Whenever "computer" appears in a line, please copy that line from the data.

= = = = =

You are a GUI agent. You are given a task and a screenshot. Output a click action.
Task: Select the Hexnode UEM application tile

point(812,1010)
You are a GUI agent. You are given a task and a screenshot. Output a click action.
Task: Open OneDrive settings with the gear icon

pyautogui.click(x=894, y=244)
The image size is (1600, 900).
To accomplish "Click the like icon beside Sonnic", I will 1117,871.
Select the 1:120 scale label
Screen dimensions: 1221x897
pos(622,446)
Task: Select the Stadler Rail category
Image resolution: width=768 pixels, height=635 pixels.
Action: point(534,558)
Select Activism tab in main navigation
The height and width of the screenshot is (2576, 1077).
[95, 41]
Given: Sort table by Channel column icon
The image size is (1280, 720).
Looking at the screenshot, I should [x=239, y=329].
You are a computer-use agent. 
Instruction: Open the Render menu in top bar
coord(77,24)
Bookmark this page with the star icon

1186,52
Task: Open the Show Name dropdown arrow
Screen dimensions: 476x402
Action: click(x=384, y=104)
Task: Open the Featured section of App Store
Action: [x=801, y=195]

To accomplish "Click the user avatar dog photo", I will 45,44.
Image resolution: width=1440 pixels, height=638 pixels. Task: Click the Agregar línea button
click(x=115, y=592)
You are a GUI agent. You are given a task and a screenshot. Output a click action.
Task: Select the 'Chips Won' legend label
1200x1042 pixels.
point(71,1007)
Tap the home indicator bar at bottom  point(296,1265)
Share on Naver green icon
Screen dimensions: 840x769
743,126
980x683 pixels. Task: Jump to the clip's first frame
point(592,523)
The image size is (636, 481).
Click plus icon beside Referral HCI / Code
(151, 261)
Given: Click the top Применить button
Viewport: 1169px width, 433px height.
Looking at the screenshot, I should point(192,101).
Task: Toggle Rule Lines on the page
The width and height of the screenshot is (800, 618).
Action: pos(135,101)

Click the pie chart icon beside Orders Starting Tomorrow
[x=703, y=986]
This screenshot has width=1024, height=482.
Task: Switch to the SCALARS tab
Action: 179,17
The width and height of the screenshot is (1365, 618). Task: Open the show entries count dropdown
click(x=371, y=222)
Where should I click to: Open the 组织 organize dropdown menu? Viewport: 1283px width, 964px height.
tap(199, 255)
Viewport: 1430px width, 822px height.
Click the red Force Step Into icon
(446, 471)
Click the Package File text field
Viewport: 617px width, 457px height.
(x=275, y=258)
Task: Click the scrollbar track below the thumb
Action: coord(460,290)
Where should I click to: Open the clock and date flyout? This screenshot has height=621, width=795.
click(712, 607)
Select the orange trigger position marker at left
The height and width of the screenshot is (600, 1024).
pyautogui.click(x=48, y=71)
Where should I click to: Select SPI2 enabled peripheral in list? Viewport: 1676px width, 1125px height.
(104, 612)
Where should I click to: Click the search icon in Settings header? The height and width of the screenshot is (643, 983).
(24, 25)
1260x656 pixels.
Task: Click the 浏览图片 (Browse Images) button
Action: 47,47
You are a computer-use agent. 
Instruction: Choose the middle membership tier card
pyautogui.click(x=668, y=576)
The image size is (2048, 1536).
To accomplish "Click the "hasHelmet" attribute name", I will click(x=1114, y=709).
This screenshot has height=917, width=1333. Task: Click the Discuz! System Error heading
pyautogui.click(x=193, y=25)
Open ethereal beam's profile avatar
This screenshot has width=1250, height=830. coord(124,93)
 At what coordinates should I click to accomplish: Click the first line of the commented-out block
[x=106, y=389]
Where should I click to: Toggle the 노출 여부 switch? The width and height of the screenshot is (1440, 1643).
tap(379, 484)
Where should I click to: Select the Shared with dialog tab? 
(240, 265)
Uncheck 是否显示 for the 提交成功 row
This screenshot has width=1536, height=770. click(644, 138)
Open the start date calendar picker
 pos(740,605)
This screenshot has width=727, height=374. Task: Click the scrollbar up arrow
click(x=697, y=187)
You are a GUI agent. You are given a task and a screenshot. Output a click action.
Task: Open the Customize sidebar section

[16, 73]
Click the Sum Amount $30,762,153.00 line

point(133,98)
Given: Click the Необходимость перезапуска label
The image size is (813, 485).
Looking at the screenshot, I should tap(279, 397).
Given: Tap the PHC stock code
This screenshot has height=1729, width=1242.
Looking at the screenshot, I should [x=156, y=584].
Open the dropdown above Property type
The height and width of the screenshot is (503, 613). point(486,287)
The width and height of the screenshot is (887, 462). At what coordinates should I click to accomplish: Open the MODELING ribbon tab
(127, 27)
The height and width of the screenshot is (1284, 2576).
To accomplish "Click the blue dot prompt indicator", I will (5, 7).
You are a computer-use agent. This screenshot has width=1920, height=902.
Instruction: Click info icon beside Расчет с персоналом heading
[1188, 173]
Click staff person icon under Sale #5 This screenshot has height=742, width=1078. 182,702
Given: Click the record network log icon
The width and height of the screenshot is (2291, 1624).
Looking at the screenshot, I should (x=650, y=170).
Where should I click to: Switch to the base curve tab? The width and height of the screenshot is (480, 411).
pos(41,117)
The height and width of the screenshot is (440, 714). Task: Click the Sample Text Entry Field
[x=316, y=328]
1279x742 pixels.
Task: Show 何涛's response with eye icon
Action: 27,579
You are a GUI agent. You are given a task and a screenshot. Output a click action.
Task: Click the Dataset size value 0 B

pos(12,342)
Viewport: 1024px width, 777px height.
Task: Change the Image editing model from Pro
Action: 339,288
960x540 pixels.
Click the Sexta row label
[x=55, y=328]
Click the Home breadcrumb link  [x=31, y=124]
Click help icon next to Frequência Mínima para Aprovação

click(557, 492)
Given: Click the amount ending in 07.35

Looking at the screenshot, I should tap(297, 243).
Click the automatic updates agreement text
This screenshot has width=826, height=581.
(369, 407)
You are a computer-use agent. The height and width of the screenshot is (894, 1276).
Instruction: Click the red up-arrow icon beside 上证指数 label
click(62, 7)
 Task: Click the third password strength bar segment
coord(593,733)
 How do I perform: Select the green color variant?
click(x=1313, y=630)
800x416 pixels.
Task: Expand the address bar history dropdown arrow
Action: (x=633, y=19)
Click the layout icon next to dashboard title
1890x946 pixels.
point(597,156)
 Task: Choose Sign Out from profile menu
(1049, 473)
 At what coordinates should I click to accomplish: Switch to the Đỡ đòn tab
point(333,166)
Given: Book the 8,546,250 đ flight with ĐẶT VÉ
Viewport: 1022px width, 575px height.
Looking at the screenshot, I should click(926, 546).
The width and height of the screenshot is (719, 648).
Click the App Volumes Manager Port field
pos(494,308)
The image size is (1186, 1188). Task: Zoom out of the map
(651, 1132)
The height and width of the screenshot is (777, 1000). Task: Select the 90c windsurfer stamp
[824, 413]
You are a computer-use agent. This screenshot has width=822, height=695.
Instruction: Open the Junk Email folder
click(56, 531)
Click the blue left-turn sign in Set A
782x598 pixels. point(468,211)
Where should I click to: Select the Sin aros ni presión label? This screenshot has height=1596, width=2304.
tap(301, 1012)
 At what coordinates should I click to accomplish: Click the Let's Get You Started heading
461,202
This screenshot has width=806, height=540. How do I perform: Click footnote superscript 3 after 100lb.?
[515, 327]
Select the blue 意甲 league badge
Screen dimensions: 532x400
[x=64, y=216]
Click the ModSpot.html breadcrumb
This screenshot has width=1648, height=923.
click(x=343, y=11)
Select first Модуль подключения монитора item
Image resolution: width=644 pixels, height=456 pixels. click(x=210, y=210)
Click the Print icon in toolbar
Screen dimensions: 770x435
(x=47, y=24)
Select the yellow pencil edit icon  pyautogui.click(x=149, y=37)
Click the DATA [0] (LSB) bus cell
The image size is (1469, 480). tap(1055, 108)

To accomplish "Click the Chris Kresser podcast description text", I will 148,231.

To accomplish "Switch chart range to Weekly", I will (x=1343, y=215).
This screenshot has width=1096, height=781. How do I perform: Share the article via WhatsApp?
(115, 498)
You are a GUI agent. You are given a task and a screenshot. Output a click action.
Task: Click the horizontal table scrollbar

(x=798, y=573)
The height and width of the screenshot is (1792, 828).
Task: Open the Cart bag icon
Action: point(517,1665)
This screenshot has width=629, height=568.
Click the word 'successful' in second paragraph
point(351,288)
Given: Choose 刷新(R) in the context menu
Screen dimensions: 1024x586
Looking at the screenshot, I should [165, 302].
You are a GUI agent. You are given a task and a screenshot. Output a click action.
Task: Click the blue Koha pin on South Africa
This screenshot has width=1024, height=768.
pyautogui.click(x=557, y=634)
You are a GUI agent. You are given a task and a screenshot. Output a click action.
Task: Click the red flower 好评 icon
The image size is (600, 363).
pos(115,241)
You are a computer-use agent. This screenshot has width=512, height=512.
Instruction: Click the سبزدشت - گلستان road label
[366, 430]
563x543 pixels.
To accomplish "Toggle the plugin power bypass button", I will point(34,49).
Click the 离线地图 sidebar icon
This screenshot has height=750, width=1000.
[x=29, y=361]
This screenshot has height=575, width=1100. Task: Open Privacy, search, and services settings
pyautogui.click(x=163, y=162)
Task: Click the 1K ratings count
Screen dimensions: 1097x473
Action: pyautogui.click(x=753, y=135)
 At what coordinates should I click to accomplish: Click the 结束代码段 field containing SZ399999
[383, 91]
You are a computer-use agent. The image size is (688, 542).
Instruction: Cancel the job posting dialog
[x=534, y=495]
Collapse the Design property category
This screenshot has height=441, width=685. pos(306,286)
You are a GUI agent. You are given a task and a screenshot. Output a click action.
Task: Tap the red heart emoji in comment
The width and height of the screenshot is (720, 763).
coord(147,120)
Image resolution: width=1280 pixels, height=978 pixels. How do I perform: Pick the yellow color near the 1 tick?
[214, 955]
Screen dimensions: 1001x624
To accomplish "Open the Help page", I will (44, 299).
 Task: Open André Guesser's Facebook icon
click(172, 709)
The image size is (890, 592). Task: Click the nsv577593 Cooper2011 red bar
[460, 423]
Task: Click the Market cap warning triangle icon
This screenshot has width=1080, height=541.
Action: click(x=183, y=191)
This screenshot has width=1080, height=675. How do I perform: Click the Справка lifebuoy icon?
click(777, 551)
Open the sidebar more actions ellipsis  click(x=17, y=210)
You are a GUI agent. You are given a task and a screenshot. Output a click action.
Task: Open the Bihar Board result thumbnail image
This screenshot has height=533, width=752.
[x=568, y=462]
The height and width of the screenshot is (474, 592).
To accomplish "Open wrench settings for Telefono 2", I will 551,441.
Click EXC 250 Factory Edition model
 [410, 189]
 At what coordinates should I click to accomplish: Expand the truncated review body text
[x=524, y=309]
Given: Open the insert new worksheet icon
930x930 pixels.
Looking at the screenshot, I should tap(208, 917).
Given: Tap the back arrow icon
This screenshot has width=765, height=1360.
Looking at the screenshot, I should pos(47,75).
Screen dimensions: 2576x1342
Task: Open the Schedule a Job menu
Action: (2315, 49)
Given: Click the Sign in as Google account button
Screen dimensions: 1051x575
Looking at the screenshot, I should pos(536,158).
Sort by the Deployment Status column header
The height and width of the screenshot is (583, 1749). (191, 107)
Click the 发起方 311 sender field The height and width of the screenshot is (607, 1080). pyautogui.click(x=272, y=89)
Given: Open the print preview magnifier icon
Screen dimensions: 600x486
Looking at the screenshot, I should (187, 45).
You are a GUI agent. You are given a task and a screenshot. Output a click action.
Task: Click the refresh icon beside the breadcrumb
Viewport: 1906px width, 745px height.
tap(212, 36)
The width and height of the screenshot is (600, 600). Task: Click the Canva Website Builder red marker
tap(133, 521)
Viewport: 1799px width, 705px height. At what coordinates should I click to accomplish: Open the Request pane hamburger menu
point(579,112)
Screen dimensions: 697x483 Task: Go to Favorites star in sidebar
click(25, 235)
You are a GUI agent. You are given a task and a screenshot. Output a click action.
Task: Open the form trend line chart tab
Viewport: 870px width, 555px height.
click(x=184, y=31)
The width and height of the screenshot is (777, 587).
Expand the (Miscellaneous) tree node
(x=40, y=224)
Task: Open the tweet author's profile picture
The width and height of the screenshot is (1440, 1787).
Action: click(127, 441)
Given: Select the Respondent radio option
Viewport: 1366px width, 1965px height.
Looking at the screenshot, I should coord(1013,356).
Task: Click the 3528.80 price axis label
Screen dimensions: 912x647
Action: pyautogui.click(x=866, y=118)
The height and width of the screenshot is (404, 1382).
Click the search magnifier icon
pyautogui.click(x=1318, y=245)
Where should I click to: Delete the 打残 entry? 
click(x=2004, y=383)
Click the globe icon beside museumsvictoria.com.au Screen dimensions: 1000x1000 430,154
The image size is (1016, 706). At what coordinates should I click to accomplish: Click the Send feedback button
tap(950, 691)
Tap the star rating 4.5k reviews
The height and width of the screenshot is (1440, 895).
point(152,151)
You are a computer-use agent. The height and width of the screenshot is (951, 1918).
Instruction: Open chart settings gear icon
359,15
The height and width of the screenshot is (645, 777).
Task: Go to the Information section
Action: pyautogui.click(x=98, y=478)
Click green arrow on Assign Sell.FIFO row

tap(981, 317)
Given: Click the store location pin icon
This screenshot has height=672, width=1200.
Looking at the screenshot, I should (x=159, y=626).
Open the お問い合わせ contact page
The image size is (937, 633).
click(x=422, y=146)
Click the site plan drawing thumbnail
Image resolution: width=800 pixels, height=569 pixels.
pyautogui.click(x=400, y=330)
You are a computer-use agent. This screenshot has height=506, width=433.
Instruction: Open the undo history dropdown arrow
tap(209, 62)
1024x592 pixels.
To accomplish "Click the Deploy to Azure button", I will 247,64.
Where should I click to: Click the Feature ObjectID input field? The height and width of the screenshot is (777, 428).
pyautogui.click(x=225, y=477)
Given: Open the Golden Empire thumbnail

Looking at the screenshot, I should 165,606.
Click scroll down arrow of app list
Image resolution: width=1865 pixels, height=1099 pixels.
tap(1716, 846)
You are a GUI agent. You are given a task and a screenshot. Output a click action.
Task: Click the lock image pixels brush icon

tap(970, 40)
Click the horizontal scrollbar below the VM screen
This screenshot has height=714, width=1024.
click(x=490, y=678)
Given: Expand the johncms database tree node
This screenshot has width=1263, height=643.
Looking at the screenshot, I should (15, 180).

= = = = =

## Worked solution
You are a computer-use agent. 
You are a computer-use agent. 
You are a computer-use agent. This screenshot has width=1920, height=902.
You are a computer-use agent. The height and width of the screenshot is (894, 1276).
You are a computer-use agent. This screenshot has width=822, height=695.
You are a computer-use agent. This screenshot has width=512, height=512.
You are a computer-use agent. The image size is (688, 542).
You are a computer-use agent. The height and width of the screenshot is (951, 1918).
You are a computer-use agent. This screenshot has height=506, width=433.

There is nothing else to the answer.